_What the exercise asks_: Edit everything from the start of the entries down to the line containing "(158, 397).", both ends included, so that "location" becomes "position" and nothing else changes. Omit the pictures from your answer.

Dataset items:
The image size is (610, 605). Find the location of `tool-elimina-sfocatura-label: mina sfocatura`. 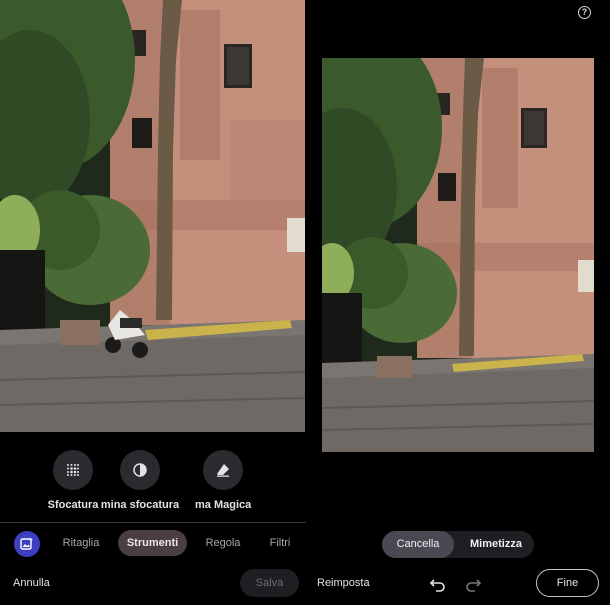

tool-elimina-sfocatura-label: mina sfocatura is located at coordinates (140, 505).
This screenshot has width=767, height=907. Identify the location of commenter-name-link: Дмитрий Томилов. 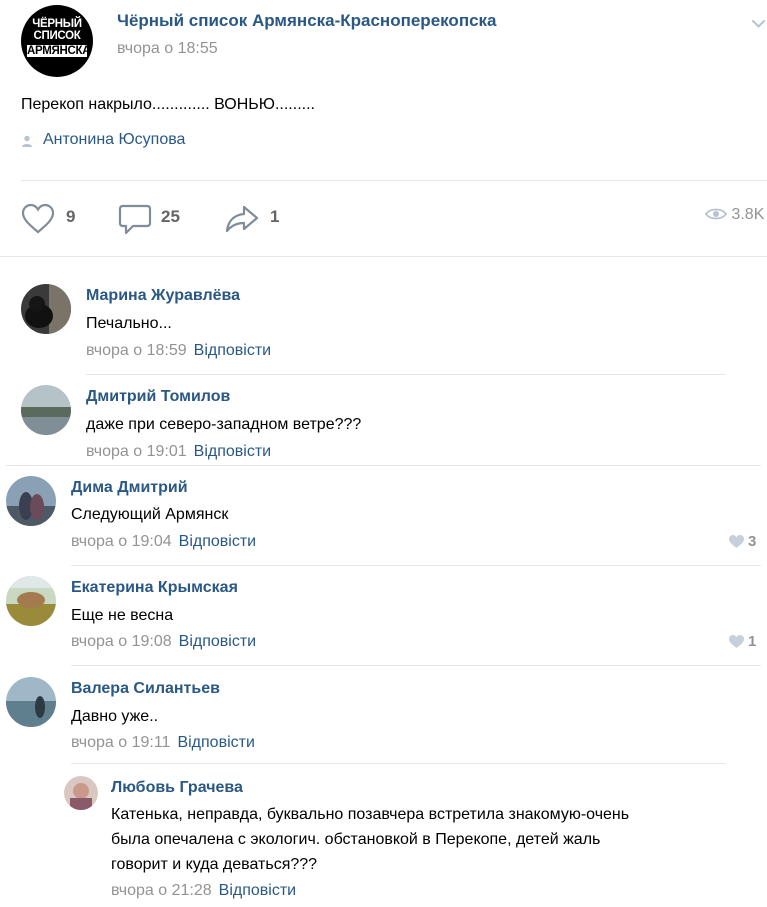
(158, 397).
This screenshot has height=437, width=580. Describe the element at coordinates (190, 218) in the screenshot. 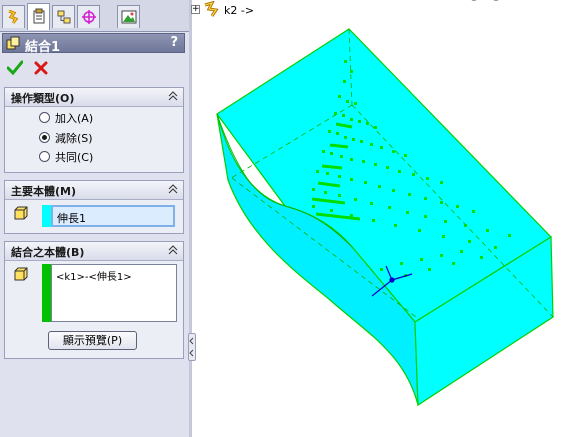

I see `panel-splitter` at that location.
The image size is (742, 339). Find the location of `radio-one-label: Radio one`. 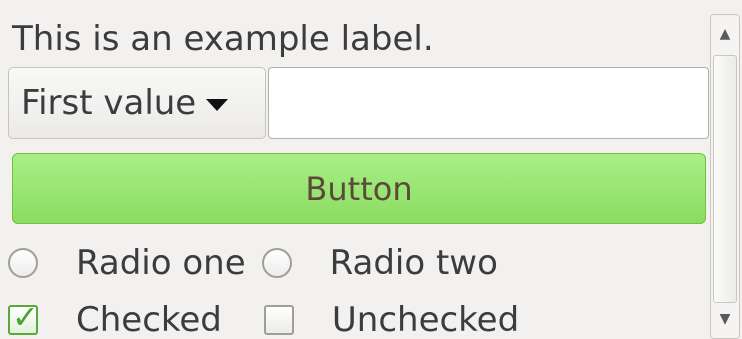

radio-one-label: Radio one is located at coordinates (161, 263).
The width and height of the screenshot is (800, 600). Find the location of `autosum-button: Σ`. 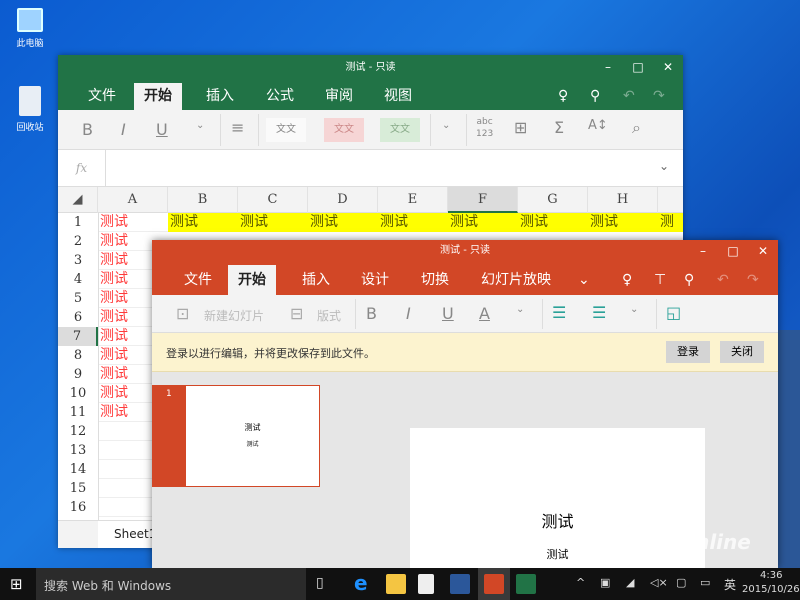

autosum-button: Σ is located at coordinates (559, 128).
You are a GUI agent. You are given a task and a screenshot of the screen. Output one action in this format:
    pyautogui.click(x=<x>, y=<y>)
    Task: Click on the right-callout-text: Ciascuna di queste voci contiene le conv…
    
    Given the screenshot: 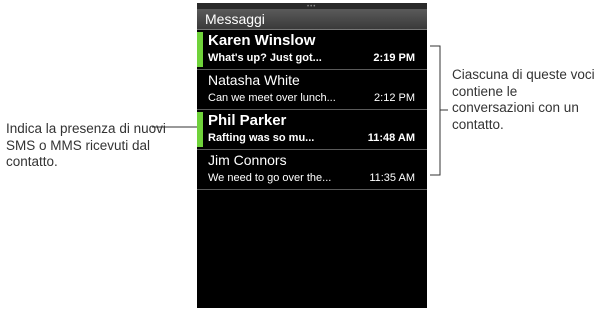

_Answer box_:
The image size is (610, 605). Find the position of `tool-elimina-sfocatura-label: mina sfocatura`. 

tool-elimina-sfocatura-label: mina sfocatura is located at coordinates (140, 505).
This screenshot has width=767, height=907. Identify the position of commenter-name-link: Дмитрий Томилов. 
(158, 397).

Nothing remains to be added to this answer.